→ Brano di lettura
■ ■ ■ ■ ■
Le cose al momento stanno così: alla voce mobilità sanitaria, ovvero la quota dei pazienti che “migrano” da un territorio all’altro per garantirsi prestazioni e assistenza, Lombardia, Veneto ed Emilia Romagna hanno registrato un saldo attivo del 93,3%. E non è un caso che si tratti proprio delle regioni capofila dell’autonomia differenziata. Al contrario, il saldo passivo, pari al 76,9%, si concentra invece nelle regioni che guidano la crociata contro la riforma Calderoli: Campania e Calabria in testa, seguite da Sicilia, Puglia, Abruzzo e Lazio.
Le condizioni della sanità in Campania sono destinate ad aggravarsi con la riforma dell’autonomia differenziata
Cifre di un divario messe in luce dall’ultimo report della Fondazione Gimbe. Per il cui presidente, Nino Cartabellotta, “la mobilità sanitaria riflette diseguaglianze non solo economiche ma anche sociali, etiche ed economiche”. Una “frattura strutturale”, sottolinea il numero uno della Fondazione, destinata ad aggravarsi con l’autonomia differenziata. Ad aggiornare ed elaborare il dato, ci ha pensato in questi giorni il presidente della Regione Campania Vincenzo De Luca, ricordando che “già oggi 40 miliardi di euro di fondi vengono dirottati sulla sanità privata convenzionata”, per poi rivolgersi direttamente a Calderoli: “Allora decidiamo che quando si parte con l’autonomia, recuperiamo il divario su posti letto e personale medico in Emilia, Lombardia e Veneto a diamo a tutte le regioni le stesse risorse del fondo sanitario nazionale”.
■ ■ ■ ■ ■
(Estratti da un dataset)
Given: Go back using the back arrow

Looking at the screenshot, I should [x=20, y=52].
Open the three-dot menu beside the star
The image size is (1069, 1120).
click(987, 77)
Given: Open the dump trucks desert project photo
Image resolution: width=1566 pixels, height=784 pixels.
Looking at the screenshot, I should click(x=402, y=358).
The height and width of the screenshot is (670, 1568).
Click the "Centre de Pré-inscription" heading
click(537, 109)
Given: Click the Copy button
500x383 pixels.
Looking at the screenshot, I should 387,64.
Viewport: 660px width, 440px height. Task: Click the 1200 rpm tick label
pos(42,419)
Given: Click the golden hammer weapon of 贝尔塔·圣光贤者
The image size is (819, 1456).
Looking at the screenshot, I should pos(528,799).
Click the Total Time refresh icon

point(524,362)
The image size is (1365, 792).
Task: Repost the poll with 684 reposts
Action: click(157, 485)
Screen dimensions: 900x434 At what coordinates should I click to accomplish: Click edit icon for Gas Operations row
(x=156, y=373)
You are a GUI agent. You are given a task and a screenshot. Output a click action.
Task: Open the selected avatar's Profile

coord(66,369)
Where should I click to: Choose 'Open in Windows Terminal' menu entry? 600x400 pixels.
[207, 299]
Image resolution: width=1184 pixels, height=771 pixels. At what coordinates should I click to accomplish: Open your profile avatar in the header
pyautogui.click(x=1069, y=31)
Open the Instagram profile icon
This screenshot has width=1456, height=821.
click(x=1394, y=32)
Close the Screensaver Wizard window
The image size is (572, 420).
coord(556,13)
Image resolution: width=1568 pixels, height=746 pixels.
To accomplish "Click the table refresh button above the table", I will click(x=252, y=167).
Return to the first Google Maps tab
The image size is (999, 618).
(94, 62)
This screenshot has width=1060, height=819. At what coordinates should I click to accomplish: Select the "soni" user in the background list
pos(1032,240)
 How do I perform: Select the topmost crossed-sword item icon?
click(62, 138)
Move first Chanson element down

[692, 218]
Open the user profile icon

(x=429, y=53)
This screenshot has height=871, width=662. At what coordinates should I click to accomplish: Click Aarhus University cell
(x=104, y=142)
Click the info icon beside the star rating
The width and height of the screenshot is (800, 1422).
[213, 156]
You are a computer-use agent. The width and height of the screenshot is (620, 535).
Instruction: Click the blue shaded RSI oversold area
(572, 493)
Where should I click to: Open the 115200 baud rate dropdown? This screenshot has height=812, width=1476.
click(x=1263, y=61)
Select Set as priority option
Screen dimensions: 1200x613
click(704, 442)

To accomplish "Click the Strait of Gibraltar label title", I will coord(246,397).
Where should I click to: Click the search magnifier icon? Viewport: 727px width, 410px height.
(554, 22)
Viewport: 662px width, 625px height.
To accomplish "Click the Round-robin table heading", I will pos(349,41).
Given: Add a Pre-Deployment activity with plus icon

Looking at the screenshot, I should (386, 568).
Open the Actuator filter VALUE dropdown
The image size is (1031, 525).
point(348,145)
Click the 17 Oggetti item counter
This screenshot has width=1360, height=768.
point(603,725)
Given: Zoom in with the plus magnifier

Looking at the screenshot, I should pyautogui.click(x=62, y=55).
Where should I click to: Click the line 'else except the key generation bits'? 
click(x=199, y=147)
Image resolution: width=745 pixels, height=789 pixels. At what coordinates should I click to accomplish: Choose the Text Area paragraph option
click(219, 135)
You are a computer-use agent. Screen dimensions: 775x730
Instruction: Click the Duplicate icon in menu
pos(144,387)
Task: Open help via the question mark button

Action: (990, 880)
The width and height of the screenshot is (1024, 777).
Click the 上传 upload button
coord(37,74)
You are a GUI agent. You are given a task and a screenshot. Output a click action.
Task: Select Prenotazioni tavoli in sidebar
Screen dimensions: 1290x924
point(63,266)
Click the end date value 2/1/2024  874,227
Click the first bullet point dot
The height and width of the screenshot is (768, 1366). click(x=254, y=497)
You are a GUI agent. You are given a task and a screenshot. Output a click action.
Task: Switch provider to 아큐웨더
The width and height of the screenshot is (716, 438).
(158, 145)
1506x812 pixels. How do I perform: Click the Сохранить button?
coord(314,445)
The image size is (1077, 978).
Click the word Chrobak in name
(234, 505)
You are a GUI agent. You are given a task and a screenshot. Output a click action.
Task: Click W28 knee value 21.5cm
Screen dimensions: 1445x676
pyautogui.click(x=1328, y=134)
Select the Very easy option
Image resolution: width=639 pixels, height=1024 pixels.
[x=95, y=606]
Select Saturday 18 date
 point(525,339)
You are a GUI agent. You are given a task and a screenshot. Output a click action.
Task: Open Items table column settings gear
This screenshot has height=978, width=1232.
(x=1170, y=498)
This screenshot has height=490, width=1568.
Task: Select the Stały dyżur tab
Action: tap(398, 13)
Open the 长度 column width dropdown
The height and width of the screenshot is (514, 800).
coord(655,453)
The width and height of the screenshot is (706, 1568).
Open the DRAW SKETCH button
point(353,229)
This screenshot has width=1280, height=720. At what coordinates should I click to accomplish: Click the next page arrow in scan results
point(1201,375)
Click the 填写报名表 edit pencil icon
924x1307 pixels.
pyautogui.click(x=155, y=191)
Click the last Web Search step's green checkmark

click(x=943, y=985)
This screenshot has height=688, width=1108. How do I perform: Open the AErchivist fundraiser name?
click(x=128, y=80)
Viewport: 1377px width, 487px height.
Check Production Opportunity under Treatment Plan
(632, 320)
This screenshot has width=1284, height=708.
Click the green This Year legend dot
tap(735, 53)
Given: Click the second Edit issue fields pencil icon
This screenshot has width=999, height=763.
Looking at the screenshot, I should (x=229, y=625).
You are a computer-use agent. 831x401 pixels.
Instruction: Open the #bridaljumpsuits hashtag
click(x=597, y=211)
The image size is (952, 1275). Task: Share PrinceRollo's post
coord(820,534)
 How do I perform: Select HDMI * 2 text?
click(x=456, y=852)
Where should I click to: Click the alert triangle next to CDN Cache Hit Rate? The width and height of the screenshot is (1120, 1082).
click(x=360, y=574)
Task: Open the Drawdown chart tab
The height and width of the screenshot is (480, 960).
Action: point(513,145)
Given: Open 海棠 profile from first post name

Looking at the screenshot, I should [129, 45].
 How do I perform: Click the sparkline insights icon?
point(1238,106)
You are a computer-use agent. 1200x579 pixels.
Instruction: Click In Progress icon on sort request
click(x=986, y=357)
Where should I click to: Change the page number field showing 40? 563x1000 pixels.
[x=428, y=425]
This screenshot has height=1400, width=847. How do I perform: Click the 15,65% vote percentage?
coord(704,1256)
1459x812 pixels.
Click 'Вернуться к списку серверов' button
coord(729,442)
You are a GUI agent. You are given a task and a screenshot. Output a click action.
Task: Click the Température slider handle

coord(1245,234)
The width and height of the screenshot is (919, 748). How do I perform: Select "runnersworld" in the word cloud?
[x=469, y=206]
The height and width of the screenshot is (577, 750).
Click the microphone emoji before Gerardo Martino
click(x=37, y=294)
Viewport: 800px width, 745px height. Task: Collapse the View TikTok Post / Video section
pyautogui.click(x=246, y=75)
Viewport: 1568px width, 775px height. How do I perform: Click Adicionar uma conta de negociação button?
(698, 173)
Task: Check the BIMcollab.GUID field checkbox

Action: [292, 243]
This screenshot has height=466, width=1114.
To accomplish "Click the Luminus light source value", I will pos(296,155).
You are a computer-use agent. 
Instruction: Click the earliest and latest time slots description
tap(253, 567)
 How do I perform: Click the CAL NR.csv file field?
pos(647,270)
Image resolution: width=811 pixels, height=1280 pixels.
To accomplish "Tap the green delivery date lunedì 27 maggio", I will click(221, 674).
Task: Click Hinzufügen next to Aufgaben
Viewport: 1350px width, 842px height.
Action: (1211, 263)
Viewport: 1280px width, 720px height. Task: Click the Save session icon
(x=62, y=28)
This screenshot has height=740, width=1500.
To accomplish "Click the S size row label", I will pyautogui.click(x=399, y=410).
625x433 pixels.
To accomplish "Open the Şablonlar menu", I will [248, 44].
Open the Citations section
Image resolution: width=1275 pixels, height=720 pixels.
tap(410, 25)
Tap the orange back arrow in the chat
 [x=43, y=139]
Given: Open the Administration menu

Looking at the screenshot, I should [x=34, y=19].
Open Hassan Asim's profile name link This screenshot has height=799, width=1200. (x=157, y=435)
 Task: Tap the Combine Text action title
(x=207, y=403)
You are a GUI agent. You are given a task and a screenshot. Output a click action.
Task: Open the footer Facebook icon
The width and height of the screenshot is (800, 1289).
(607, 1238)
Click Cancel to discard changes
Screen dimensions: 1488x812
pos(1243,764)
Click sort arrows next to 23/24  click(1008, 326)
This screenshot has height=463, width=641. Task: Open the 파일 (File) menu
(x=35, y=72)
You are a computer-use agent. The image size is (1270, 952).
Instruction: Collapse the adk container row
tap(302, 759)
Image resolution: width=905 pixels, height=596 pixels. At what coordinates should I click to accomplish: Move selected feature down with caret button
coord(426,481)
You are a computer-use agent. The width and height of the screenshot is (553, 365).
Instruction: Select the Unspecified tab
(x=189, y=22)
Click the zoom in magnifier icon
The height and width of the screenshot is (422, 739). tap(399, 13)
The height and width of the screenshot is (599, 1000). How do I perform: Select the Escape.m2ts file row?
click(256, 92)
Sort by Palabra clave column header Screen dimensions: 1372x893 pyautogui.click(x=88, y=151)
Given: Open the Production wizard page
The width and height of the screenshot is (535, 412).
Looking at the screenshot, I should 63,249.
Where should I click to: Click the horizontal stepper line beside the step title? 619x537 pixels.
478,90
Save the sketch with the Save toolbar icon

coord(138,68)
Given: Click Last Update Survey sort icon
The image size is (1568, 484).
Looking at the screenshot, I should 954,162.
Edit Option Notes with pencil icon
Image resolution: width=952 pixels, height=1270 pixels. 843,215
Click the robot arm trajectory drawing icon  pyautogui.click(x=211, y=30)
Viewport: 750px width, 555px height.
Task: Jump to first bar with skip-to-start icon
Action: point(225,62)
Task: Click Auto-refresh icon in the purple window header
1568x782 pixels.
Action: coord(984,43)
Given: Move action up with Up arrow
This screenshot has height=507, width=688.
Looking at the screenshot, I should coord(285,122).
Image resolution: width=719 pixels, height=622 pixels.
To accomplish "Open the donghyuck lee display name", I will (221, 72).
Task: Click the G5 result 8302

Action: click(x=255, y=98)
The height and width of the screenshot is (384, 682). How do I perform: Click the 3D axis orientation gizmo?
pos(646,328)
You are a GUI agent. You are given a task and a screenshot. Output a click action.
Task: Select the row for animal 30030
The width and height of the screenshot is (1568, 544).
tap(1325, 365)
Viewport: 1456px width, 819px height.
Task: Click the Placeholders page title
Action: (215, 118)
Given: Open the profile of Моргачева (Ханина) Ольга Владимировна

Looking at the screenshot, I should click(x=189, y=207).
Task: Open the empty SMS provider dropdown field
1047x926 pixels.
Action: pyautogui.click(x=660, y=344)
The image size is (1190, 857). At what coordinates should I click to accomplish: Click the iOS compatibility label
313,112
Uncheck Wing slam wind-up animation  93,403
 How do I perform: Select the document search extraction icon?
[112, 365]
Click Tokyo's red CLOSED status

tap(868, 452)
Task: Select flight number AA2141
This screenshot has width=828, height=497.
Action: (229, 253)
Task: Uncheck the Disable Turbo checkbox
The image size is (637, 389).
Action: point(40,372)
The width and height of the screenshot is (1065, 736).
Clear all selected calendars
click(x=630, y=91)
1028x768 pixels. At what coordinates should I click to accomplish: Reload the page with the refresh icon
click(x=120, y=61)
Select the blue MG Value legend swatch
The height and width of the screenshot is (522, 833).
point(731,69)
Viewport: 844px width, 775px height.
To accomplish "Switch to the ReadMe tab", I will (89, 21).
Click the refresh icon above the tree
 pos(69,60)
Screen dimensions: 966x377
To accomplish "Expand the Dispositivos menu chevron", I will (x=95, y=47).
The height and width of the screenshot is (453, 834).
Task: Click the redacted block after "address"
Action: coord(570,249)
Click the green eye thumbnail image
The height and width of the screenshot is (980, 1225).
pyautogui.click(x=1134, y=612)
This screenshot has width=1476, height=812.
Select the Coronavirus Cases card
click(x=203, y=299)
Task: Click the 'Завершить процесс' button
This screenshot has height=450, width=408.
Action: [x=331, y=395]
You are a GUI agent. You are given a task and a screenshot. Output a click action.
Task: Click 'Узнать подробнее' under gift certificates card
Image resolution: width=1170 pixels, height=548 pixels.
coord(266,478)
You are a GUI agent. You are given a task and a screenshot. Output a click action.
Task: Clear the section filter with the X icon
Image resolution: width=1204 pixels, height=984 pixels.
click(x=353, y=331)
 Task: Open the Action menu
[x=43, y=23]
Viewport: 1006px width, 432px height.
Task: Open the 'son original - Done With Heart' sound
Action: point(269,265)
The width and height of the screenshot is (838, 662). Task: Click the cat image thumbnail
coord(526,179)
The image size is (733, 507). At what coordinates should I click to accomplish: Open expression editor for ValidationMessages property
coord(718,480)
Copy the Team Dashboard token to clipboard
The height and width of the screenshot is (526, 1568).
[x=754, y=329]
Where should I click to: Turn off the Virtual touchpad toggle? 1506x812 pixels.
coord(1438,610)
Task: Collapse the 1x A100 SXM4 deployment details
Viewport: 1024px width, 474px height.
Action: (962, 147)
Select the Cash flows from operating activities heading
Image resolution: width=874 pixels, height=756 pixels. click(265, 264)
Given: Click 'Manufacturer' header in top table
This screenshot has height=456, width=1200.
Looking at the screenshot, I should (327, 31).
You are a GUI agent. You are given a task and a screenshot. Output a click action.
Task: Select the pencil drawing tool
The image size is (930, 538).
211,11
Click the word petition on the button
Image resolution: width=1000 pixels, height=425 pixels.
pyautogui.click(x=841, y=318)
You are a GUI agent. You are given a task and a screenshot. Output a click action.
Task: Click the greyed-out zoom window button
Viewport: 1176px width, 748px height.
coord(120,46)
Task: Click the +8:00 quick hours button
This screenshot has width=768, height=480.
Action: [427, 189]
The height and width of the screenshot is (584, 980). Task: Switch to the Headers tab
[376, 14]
■ ■ ■ ■ ■
→ Consegna
Nel testo sulla mobilità sanitaria, quale saldo hanno registrato insieme Lombardia, Veneto ed Emilia Romagna?

→ Risposta scritta
Un saldo attivo del 93,3%.